JOUR 327 - L’art de la niaque, Angela Duckworth

JOUR 327 - L’art de la niaque, Angela Duckworth

Alors. On vient de me rappeler obligeamment que « Niaque », pour les auditeurs de France Inter, ça évoquait surtout cette chronique de Guillaume Maurice sur les entrepreneurs qui ont la niaque. Comme d’habitude, ce n’est pas triste - entre les intervenants qui ont une « super niaque » et ceux à la « mi-niaque », je me sens mal barrée à devoir utiliser ce mot toutes les deux lignes de cette chronique sans rire. On va quand même essayer de prendre le concept au sérieux deux minutes… :D Si si !

Après la chronique de Guillaume Meurice, on peut donc aussi écouter le TEDTalk d’Angela Duckworth. Psychologue, elle a passé dix ans a étudié ce concept de « grit » en anglais, traduit par « niaque » en français.

Y a-t-il un dénominateur commun de ceux qui connaissent la plus grande réussite dans leur secteur ? (que celui-ci soit artistique, sportif, scientifique, politique…) Pourquoi certains vont au bout de tout ce qu’ils entreprennent, tandis que d’autres renoncent à la première difficulté ? 

D’après cet essai, le facteur principal, c’est le « degré de niaque » de la personne. Et la niaque, telle que la décrit Angela Duckworth, est une combinaison de deux éléments : la passion et la persévérance. 

« Ceux qui réussissent font preuve d’une détermination farouche. Doués d’une résilience hors du commun, ces bûcheurs savent ce qu’ils veulent. Déterminés, ils ne perdent pas de vue le chemin à suivre. »

La niaque, c’est ce qui fait qu’entre deux nouvelles recrues militaires de haut niveau, qui ont les mêmes aptitudes physiques et résultats scolaires, l’une déclare forfait au bout de deux semaines d’entraînement intensif alors que l’autre va au bout du programme.

Le talent compte, mais deux fois moins que les efforts qu’on fournit pour le développer en compétences solides, puis en réalisations. Angela Duckworth met l’accent sur les différentes facettes de cette persévérance passionnée comme facteur clé de leur épanouissement. D’après ses recherches, les gens présentant un plus haut degré de niaque, non seulement réussissent mieux leurs études et carrière, mais sont aussi plus satisfaits de leur travail, et plus optimistes.

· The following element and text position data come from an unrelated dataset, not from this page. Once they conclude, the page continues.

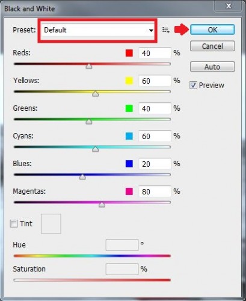Confirm with the OK button
Viewport: 246px width, 301px height.
[x=212, y=29]
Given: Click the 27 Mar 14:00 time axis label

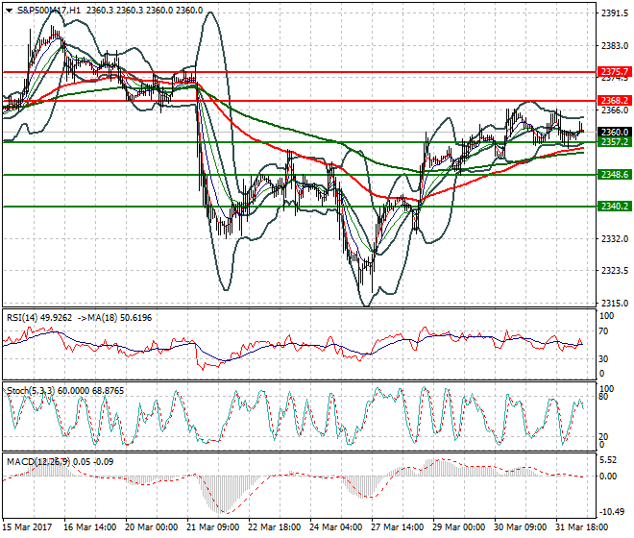Looking at the screenshot, I should [x=398, y=527].
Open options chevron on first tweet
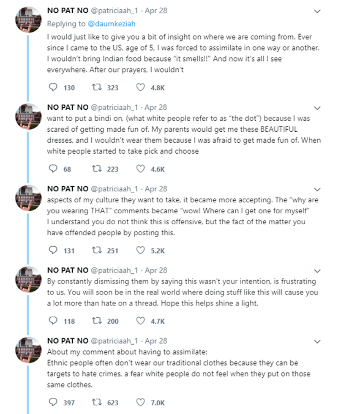 click(x=317, y=11)
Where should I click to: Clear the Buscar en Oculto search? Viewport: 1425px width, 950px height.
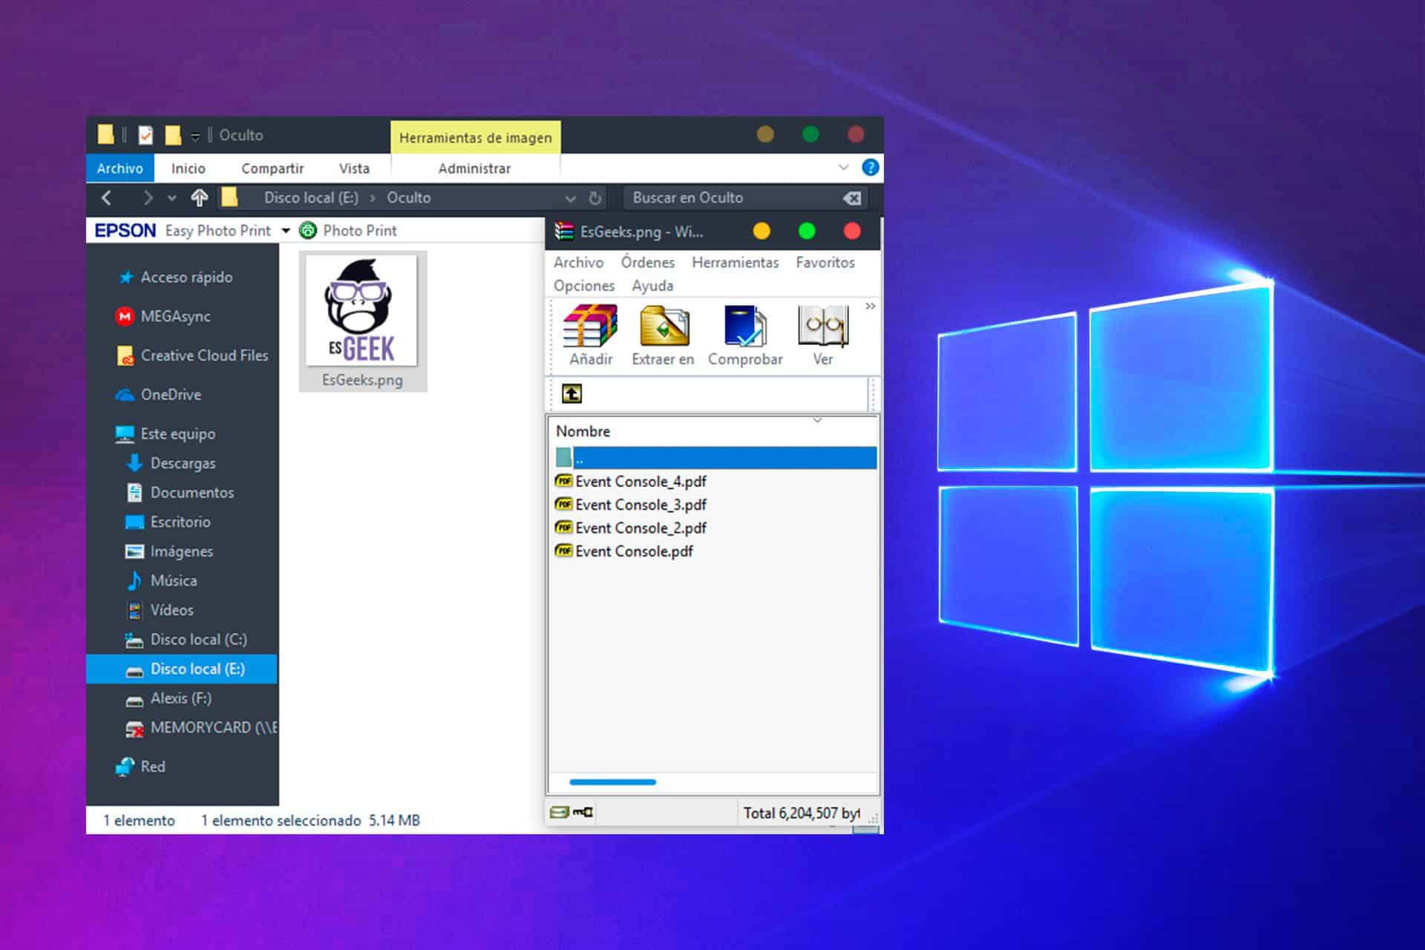point(852,198)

L’idée générale ne surprend pas outre-mesure ; mais passée au crible de la recherche de l’autrice, on s’intéresse à creuser la question avec elle : qu’est-ce qui nous rend pugnace ? Comment développer cette ténacité passionnée, en tant qu’individu ou en tant que groupe ? Quels en sont les effets à court et moyen terme ?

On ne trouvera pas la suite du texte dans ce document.